WHAT THE EXERCISE ASKS: Produce an exact copy of the lines from the line that contains "Image resolution: width=1470, height=1649." to the end of the listing below.
** AVAILABLE DATA follows **
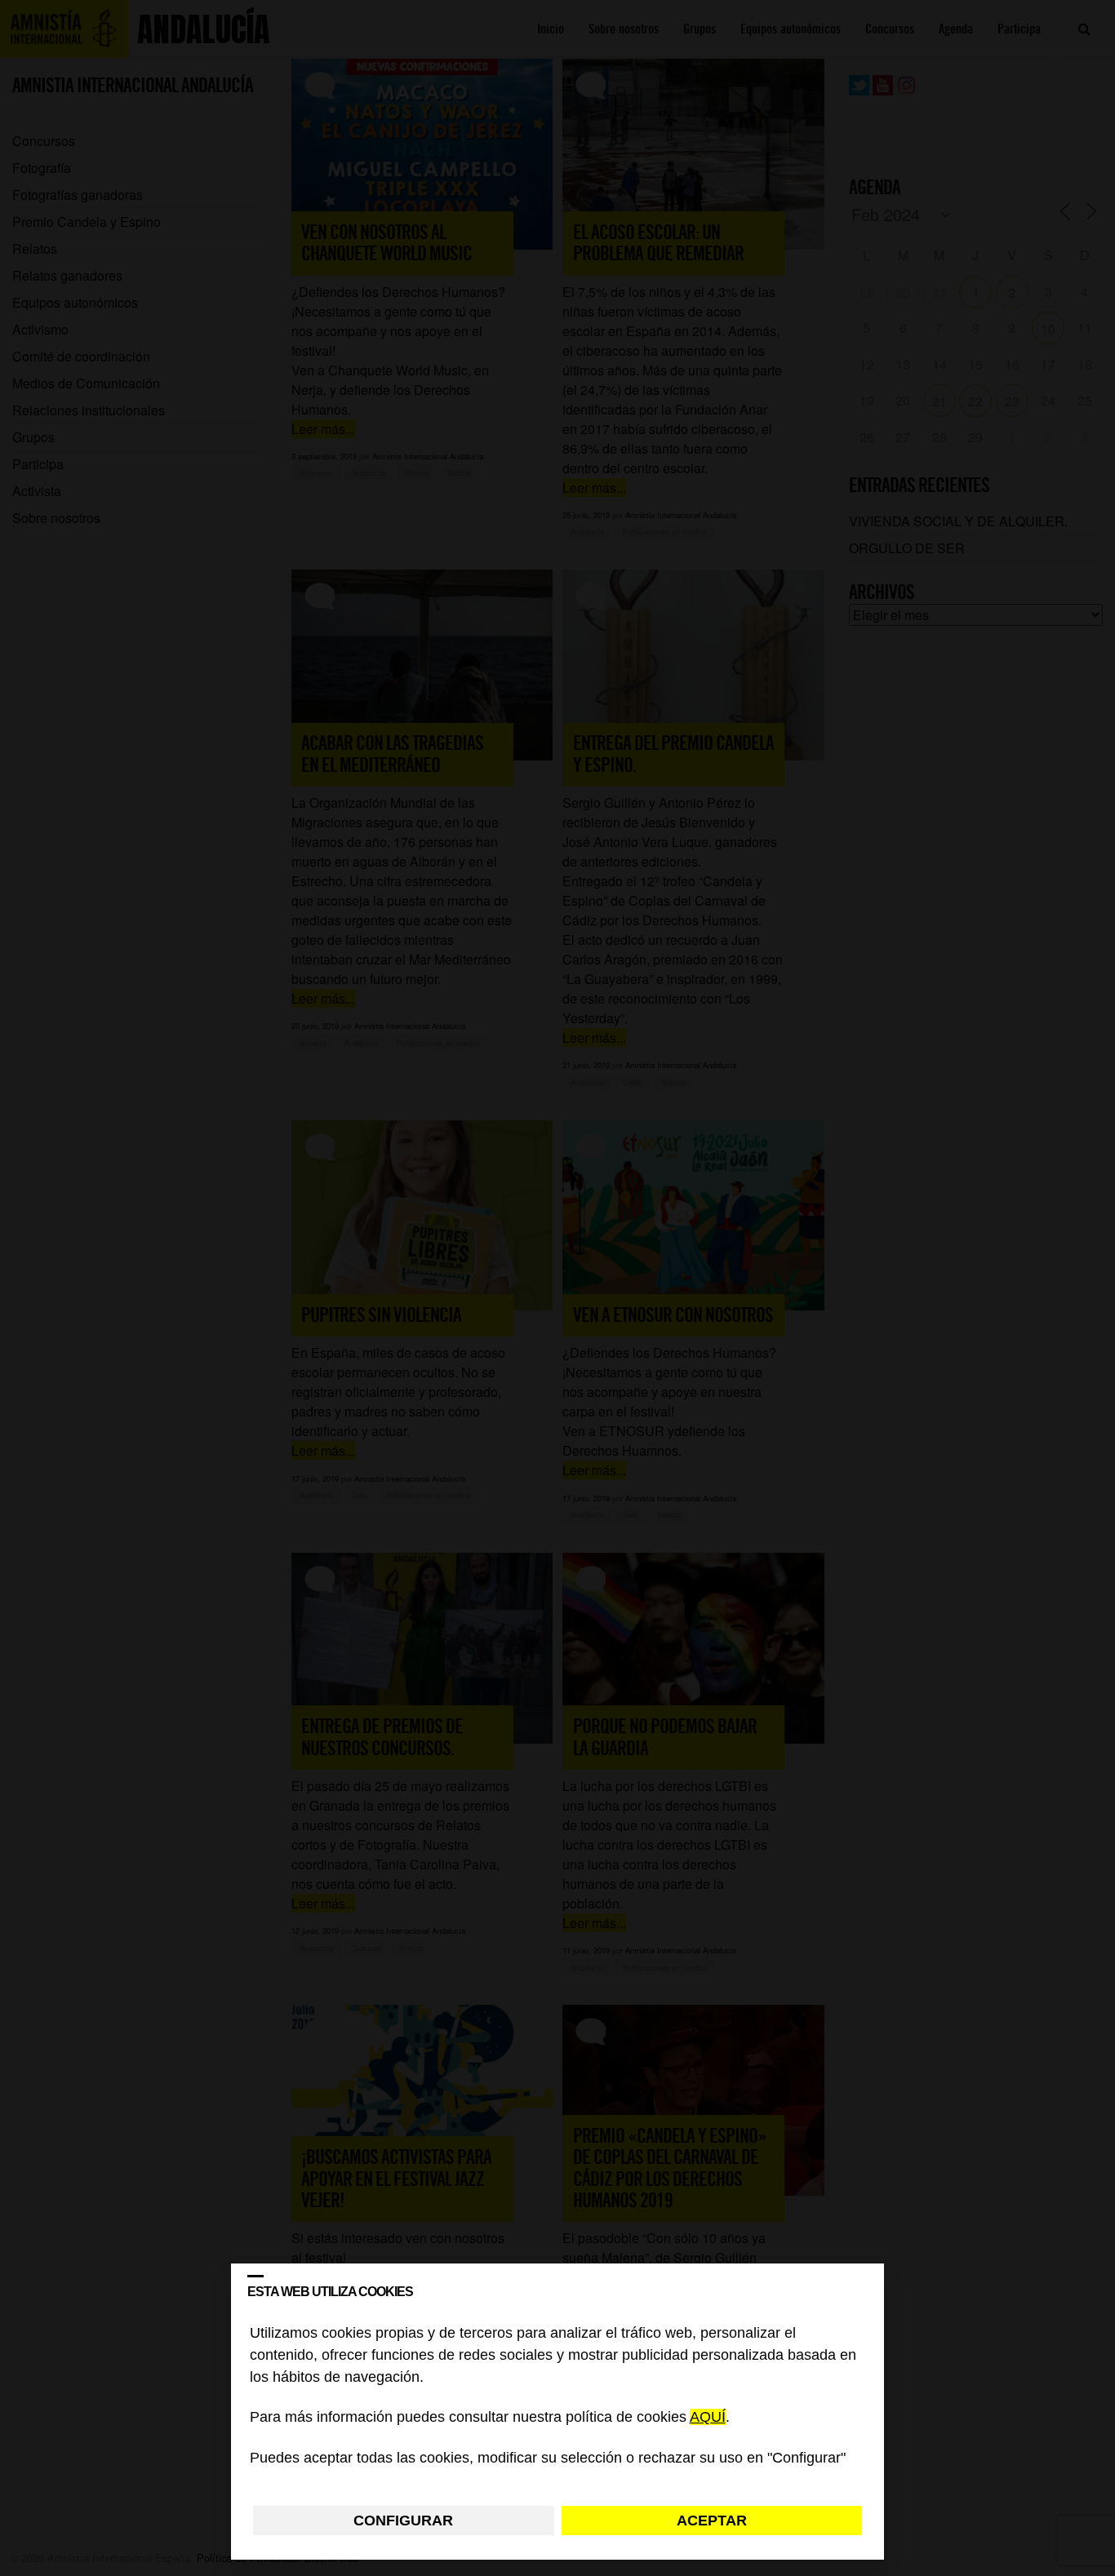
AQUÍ (708, 2418)
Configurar (403, 2520)
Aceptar (712, 2520)
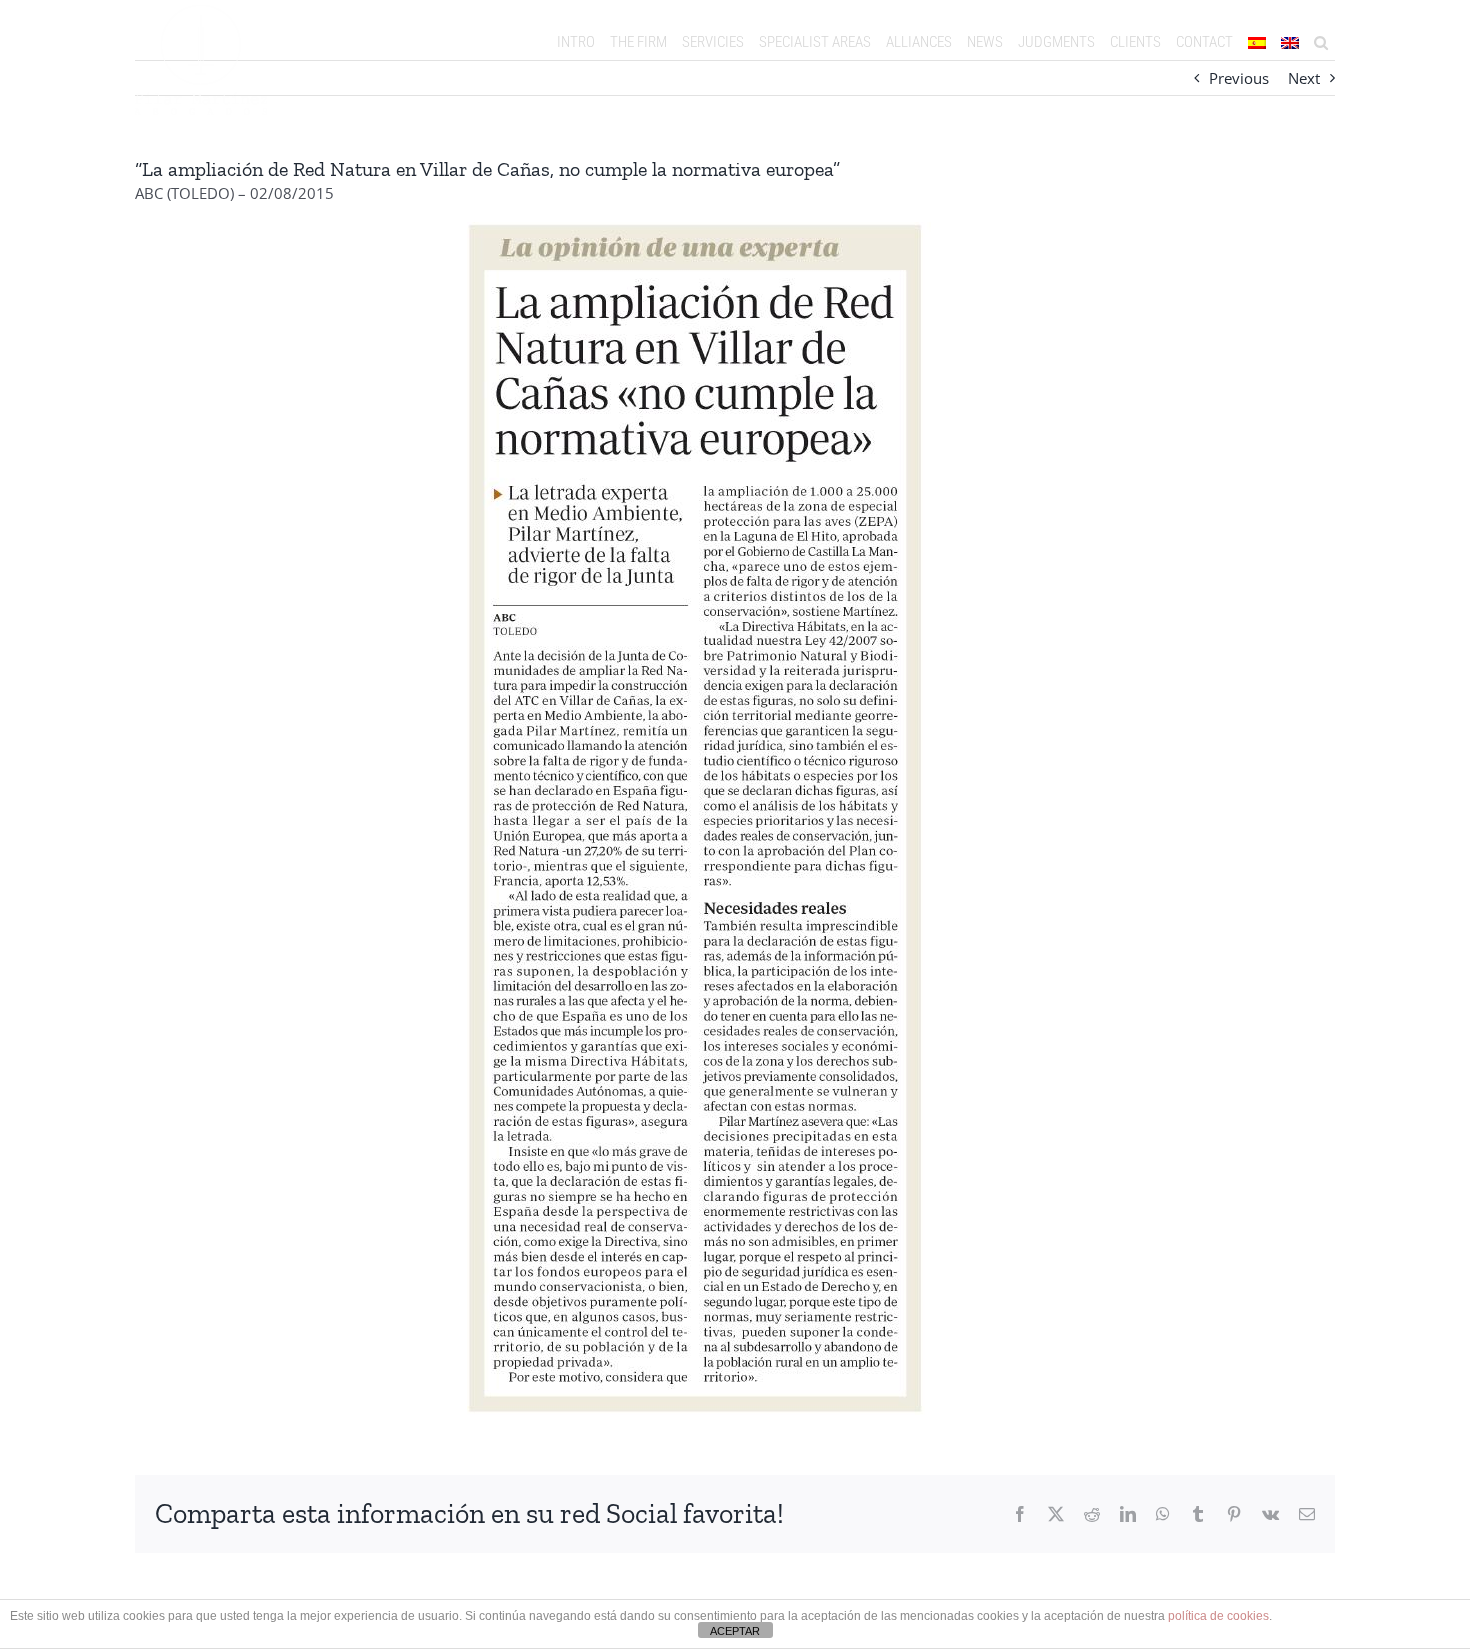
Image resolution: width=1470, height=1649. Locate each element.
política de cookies (1218, 1616)
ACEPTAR (735, 1631)
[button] (1320, 42)
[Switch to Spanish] (1256, 42)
** End of AVAILABLE DATA **
SOLUTION BELOW:
Image resolution: width=1470, height=1649. Locate each element.
política de cookies (1218, 1616)
ACEPTAR (735, 1631)
[button] (1320, 42)
[Switch to Spanish] (1256, 42)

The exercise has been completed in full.